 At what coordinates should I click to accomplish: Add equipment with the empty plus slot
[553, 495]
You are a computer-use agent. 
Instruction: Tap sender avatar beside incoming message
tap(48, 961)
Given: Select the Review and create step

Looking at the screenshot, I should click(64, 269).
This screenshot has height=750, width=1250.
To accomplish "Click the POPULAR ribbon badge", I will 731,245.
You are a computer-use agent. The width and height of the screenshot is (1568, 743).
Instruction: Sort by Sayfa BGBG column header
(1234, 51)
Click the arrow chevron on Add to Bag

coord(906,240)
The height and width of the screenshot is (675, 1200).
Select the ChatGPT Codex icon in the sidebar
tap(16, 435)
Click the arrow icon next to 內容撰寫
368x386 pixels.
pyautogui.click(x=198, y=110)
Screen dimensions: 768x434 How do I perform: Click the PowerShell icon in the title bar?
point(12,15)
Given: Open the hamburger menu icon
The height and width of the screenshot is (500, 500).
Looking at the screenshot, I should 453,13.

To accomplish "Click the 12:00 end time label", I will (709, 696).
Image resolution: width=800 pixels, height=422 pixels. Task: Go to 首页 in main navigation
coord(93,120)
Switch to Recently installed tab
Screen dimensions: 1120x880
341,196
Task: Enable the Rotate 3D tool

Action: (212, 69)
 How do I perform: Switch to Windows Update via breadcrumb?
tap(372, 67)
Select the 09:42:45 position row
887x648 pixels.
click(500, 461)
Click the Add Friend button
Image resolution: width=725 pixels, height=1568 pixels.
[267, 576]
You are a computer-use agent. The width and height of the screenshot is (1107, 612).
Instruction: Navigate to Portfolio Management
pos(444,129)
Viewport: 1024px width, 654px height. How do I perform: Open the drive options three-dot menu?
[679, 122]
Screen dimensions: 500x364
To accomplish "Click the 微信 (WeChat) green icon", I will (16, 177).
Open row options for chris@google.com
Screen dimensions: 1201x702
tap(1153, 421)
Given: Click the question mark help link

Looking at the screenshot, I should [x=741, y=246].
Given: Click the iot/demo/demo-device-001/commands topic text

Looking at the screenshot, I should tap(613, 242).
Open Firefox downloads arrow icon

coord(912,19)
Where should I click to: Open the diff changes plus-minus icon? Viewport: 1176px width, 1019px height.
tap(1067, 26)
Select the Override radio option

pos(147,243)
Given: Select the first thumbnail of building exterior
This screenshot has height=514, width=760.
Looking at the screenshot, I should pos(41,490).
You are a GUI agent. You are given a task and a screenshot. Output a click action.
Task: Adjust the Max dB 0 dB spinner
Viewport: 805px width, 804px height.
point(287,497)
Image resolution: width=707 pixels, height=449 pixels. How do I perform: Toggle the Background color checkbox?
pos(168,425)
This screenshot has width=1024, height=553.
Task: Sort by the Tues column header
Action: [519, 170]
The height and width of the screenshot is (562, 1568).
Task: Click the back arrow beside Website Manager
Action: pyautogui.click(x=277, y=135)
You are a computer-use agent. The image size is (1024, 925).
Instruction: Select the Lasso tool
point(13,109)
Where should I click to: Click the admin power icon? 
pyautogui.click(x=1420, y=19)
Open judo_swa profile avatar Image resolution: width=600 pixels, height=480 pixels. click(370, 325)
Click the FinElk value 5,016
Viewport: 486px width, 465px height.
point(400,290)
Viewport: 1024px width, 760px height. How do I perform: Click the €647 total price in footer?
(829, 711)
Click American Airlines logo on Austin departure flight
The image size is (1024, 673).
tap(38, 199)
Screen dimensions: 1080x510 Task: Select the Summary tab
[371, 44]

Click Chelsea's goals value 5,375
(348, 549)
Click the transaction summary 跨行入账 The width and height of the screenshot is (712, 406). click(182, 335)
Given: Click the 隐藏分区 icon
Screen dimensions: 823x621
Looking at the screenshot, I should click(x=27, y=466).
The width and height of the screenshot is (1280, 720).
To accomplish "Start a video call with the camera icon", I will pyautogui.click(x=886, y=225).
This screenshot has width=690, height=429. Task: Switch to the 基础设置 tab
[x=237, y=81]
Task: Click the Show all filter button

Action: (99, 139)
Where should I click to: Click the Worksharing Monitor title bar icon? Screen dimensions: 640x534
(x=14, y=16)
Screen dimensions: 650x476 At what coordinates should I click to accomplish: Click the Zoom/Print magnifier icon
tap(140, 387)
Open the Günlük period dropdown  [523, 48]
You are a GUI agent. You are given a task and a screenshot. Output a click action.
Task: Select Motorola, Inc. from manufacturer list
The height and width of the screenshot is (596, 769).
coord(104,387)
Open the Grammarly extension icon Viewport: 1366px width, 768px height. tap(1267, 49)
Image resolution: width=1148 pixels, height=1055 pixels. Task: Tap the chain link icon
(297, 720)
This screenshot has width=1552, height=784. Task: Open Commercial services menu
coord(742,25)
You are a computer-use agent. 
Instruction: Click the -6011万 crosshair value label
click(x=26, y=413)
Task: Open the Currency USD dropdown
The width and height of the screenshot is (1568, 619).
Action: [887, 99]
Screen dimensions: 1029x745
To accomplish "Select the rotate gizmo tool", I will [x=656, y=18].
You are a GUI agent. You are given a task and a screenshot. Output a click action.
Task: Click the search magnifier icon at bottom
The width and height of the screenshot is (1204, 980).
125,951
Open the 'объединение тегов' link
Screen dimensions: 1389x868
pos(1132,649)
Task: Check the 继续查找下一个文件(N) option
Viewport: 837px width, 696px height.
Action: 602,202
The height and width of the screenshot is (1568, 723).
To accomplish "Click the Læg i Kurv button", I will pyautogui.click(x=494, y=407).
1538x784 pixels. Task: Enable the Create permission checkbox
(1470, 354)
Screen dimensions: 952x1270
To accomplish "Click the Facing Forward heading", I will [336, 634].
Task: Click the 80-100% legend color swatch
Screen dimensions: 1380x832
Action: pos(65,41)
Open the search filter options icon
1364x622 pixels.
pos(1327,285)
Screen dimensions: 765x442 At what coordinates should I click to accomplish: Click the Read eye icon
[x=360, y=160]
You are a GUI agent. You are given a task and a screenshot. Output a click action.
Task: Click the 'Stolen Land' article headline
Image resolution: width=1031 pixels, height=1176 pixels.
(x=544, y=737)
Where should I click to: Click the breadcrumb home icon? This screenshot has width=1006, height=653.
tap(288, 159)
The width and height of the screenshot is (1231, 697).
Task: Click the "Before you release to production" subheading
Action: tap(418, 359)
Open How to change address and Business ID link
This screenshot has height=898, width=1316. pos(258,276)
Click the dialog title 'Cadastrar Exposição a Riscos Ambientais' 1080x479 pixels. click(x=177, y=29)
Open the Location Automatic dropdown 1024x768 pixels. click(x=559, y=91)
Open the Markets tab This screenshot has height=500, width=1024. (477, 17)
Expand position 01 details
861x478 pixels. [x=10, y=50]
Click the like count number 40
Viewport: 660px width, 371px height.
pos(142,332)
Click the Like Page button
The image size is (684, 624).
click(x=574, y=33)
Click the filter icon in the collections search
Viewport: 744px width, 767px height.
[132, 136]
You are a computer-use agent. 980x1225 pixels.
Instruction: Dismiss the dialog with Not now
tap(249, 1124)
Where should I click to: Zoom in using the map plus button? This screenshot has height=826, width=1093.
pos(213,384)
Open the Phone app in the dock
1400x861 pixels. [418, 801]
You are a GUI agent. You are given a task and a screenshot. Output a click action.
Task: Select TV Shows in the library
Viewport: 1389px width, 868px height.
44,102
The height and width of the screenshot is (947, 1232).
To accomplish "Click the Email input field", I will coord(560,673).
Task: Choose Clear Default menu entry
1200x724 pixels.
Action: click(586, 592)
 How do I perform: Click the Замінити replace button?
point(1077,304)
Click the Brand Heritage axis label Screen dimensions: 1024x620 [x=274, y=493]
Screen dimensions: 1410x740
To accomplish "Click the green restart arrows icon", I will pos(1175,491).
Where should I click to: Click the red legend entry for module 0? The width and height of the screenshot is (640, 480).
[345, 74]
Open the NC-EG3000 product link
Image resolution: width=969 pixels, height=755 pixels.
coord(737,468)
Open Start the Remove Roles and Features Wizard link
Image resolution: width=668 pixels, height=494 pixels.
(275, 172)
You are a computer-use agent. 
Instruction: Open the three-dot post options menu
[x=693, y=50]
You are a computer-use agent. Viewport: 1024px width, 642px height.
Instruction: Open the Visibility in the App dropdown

========

> _GOAL OF THE EXERCISE_
From the material above, copy exactly the lines between the line holding "Screen dimensions: 1029x745" and the line holding "Task: Click the search", inclusive, and only those.

> _RESULT OF THE EXERCISE_
Screen dimensions: 1029x745
To accomplish "Select the rotate gizmo tool", I will [x=656, y=18].
You are a GUI agent. You are given a task and a screenshot. Output a click action.
Task: Click the search magnifier icon at bottom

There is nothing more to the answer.